A reference genome library

By Shaun Bushman, USDA-ARS

Much like a library contains books of different types and tons of information, a ‘reference genome’ is a library of all the sequences in that genome.  In plant genomes, there are tens of thousands of expressed genes, sequence motifs that pinpoint telomeres and centromeres, large swaths of repeat regions, and other pieces of DNA that do not code proteins but tend to affect gene function.  The recent improvements in DNA sequencing have allowed us to sequence the genome of hard fescue (Festuca brevipila).  It is a hexaploid with three diploid subgenomes, and each of those carries a full complement of genes necessary for plant function.  This three-fold redundancy likely contributes to hard fescue’s growth and adaptation.  By sequencing its full genome, we now have a reference library of the redundant genes and other DNA regions that contribute to that growth and function.

Grass plants evenly spaced in research plots
Hard fescue research plots at the University of Minnesota. Photo by Gary Deters.

Sequencing a genome is a complicated matter in grasses.  Their genome size, the redundancy mentioned above, and even their heterozygosity combine to make it a challenge to piece together individual sequence reads into chromosome-sized pieces.  However, new algorithms and sequencing methods from PacBio and others have helped tremendously in this process.  We sequence millions of individual pieces of DNA, each 15-20,000 nucleotides in length, then stitch them together into large scaffolds that approximate chromosomes.  By all comparisons done thus far, we have over 95% of all the genes accounted for in our hard fescue reference library.

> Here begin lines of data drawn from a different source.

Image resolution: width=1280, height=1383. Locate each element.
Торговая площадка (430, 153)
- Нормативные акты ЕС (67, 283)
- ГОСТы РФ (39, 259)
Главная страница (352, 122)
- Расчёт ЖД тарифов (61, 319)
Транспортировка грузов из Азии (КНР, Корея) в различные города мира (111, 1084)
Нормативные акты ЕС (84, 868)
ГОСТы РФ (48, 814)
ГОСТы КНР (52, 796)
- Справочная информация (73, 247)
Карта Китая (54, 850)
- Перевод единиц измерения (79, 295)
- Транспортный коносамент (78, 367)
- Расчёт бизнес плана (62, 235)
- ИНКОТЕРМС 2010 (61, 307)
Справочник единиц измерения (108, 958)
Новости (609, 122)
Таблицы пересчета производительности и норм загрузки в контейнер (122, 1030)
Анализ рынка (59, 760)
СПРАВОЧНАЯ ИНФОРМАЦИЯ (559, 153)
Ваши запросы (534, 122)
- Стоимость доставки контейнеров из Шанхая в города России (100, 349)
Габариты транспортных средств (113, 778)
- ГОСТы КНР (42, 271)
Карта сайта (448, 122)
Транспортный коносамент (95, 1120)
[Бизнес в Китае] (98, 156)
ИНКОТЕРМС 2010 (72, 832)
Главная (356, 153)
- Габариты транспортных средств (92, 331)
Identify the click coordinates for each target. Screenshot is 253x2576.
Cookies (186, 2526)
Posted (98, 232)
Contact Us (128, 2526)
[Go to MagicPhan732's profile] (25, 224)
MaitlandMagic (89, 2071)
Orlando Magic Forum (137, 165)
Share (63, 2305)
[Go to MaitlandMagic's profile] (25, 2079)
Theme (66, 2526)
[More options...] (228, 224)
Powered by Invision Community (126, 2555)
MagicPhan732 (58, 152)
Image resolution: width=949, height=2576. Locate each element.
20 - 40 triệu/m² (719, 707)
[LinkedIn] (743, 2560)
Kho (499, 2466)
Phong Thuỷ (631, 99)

With a reference library in hand, what can be done better? First of all, sorting out the three versions of any given gene, from the three diploid subgenomes, is critical.  Imagine finding a gene that helps to confer resistance to a disease, only to realize that there are three versions and you do not know which may be affecting your trait.  By knowing their respective locations, and the small sequence differences between them, we can tease out that knowledge.  That was nearly impossible before the advent of a reference genome.  The location of genes, the differences between genes, and the regulation of those genes are all part of the reference.  It is the first step in finding associations between gene mutations and traits that we care about.